Featuring Alexandra van de Kamp, Julie Sheehan, and Rowan Ricardo Phillips
Javits Room, Melville Library (level 2)
Free and open to all. Refreshments will be provided.
Sponsored by the University Libraries.
Alexandra van de Kamp lives in Port Jefferson, NY, with her husband, the writer William Glenn, and teaches in the Intensive English Center at Stony Brook University. She has been previously published in journals such as: Quarter After Eight, Meridian, Crab Orchard Review, Salt Hill, Washington Square, Court Green, and River Styx. New work is forthcoming in Lake Effect and Arsenic Lobster. Her first chapbook, The Rainiest May in the Twentieth Century, was a winner of the 2001 Quentin R. Howard Poetry Prize, and was published in 2002 by the journal Wind. She is one of the founding editors of Terra Incognita, a bilingual literary journal distributed in Spain and the United States, and lived in Madrid, Spain, for six years. The Park of Upside-Down Chairs, her first full-length collection, was published last April by CW Books (WordTech Press). You may see more of her poetry and prose at: www.alexandravandekamp.com.

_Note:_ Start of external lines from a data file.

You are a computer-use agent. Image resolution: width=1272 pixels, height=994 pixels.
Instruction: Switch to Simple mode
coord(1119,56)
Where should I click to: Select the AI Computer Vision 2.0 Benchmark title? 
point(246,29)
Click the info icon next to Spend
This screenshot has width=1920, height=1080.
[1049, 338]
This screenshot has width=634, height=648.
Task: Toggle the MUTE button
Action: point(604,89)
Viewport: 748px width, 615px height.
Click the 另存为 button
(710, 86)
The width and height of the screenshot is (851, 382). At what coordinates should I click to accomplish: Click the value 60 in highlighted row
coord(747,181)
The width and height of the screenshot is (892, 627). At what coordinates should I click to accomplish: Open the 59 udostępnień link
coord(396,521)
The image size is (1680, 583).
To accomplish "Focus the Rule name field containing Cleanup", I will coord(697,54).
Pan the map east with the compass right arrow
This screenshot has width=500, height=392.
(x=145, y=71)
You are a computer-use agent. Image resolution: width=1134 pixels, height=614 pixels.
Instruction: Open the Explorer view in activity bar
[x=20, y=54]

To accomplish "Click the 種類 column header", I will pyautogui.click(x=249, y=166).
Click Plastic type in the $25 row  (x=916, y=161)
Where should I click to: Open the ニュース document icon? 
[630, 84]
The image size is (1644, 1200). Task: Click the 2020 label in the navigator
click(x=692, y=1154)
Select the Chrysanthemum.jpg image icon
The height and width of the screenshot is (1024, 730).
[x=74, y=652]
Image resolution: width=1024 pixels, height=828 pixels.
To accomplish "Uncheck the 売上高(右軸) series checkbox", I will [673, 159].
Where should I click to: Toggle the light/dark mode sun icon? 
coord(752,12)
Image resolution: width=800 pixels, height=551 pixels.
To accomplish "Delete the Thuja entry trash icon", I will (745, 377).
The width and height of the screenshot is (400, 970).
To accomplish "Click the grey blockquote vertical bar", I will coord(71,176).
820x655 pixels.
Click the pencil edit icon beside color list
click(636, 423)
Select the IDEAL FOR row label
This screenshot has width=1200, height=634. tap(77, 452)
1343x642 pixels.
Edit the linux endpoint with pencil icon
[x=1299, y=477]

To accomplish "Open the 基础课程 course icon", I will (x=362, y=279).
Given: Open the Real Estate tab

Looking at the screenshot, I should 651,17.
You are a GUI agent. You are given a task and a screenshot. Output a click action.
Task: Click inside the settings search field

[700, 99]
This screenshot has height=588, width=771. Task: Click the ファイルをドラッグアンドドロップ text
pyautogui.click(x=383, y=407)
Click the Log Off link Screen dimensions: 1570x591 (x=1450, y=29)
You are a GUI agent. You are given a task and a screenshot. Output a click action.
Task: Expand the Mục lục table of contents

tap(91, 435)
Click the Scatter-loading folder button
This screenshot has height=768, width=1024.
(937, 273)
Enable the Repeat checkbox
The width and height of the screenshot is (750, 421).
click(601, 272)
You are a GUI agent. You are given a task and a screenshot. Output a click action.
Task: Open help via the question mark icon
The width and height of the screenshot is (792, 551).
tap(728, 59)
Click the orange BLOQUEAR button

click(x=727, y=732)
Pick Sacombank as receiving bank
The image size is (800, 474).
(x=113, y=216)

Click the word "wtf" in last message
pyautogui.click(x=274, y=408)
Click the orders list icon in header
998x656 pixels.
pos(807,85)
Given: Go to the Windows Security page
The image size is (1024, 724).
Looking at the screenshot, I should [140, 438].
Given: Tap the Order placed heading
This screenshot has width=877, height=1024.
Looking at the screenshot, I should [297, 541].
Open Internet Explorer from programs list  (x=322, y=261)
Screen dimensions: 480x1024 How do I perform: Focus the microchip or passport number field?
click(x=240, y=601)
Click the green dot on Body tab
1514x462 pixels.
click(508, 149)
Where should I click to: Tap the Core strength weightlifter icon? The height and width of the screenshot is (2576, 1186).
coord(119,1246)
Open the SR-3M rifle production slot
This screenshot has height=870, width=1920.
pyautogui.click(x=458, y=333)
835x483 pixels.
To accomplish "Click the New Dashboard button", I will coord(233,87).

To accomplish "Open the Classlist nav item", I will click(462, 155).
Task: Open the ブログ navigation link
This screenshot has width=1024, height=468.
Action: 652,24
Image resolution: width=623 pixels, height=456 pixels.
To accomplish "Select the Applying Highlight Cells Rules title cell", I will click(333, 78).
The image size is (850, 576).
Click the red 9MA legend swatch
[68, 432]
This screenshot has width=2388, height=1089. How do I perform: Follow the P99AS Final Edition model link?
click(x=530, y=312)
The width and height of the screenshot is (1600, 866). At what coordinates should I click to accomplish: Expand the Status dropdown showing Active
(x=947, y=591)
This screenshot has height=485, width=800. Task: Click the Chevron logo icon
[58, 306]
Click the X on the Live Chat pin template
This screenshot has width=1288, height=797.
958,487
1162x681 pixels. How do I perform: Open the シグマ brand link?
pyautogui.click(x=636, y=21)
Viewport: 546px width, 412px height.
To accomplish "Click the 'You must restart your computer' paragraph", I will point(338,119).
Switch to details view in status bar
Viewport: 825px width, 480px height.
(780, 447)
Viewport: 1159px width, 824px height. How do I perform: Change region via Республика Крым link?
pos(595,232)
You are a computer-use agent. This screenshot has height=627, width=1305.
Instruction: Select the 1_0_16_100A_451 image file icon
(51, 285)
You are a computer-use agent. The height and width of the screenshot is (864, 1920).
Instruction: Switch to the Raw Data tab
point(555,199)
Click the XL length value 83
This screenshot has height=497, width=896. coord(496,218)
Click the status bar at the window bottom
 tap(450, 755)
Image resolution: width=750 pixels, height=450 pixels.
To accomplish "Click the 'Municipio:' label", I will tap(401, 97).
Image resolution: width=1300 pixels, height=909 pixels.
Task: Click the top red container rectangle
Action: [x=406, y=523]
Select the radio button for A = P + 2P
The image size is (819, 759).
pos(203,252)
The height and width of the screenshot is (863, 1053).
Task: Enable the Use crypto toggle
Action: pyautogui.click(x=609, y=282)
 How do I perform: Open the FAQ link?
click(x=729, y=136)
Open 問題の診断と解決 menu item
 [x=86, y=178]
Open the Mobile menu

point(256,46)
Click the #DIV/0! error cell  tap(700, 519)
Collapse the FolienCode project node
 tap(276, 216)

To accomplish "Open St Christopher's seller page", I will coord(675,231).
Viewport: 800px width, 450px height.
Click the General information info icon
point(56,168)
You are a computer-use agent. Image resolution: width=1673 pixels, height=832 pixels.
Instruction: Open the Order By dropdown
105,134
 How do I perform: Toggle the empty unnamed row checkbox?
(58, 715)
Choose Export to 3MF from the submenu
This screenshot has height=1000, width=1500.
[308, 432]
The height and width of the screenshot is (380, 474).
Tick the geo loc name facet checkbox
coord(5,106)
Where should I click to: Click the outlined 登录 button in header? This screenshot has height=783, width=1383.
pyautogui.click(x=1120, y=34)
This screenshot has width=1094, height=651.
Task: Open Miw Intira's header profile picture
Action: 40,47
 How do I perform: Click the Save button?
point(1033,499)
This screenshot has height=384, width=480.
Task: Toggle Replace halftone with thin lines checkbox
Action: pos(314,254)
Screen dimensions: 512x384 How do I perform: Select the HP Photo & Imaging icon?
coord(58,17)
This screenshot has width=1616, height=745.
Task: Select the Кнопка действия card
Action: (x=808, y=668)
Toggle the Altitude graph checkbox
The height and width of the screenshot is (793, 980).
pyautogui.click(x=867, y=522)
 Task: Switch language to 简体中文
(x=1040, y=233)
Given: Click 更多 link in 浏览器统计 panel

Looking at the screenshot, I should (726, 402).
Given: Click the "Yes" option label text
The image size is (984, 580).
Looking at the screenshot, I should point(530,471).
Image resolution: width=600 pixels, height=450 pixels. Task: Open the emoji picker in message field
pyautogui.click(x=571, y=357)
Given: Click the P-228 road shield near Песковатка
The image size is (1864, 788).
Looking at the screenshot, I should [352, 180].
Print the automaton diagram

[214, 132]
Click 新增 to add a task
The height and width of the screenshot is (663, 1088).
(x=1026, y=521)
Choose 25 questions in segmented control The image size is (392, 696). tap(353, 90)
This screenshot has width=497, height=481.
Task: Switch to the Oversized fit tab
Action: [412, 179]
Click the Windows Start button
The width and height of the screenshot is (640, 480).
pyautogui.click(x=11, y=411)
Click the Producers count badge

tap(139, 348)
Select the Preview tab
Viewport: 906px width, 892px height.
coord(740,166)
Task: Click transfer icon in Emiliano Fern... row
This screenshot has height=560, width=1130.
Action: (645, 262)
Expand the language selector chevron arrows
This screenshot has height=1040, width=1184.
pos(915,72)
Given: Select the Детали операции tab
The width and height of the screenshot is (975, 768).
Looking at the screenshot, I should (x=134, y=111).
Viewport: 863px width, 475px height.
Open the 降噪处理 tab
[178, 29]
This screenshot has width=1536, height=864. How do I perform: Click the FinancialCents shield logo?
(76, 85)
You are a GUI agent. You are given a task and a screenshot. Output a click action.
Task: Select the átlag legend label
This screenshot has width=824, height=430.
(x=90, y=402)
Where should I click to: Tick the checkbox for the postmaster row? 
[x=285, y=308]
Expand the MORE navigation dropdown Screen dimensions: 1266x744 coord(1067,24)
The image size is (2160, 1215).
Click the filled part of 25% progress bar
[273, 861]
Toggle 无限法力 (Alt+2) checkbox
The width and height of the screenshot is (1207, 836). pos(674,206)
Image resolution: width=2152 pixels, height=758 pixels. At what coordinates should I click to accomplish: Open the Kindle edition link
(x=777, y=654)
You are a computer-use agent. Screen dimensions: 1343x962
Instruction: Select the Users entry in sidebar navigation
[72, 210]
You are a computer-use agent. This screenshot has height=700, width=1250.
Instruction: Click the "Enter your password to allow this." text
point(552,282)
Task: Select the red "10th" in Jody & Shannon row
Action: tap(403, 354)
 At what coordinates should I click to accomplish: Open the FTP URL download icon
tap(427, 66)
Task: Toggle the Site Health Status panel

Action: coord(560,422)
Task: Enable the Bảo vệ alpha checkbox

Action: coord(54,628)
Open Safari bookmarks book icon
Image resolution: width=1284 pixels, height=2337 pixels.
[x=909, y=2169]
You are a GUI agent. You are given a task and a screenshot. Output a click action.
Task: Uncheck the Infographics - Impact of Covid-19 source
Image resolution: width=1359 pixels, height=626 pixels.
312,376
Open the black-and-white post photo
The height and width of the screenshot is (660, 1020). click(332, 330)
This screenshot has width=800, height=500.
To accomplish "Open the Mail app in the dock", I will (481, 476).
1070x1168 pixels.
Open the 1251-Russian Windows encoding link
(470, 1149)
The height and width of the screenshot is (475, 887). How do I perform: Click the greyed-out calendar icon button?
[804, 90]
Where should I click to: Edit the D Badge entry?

Julie Sheehan is a 2008 recipient of a Whiting Writers’ Award and author of three poetry collections: Bar Book: Poems & Otherwise, out from W.W. Norton this June, Orient Point, which won the 2005 Barnard Women Poets Prize, and Thaw, winner of the Poets Out Loud prize from Fordham University. Other honors include a 2009 NYFA Fellowship in Poetry, the Elizabeth Matchett Stover Award from Southwest Review, the Robert H. Winner prize from Poetry Society of America, and, from Paris Review, the Bernard F. Conners prize. Her poems have appeared in such magazines and anthologies as Parnassus, Kenyon Review, Prairie Schooner, Yale Review, Poem in Your Pocket, The Best American Poetry, 180 More: Extraordinary Poems for Every Day, and the just-released anthology Seriously Funny: Poems About Love, God, War, Art, Sex, Madness, and Everything Else, edited by Barbara Hamby and David Kirby. She no longer tends bar, though she did for many years, but rather teaches in the MFA program at Stony Brook Southampton.
Rowan Ricardo Phillips is a poet, scholar, and translator. His poems have appeared in Granta, The Kenyon Review, The New Republic, The New Yorker, Harvard Review, The Iowa Review, and Callalo, among other venues. He is the author of When Blackness Rhymes with Blackness (Dalkey Archive, 2010) and a forthcoming collection of poems entitled The Ground. His translations from the Catalan have appeared most recently in The Review of Contemporary Fiction, Best European Fiction 2010 (edited by Aleksandar Hemon with an introduction by Zadie Smith), and the forthcoming Best European Fiction 2011. He has taught at Harvard and Columbia’s Graduate School of the Arts and is currently Associate Professor of English, Director of the English Graduate Program and Director of the Poetry Center at The State University of New York at Stony Brook. He lives in Greenwich Village and Barcelona.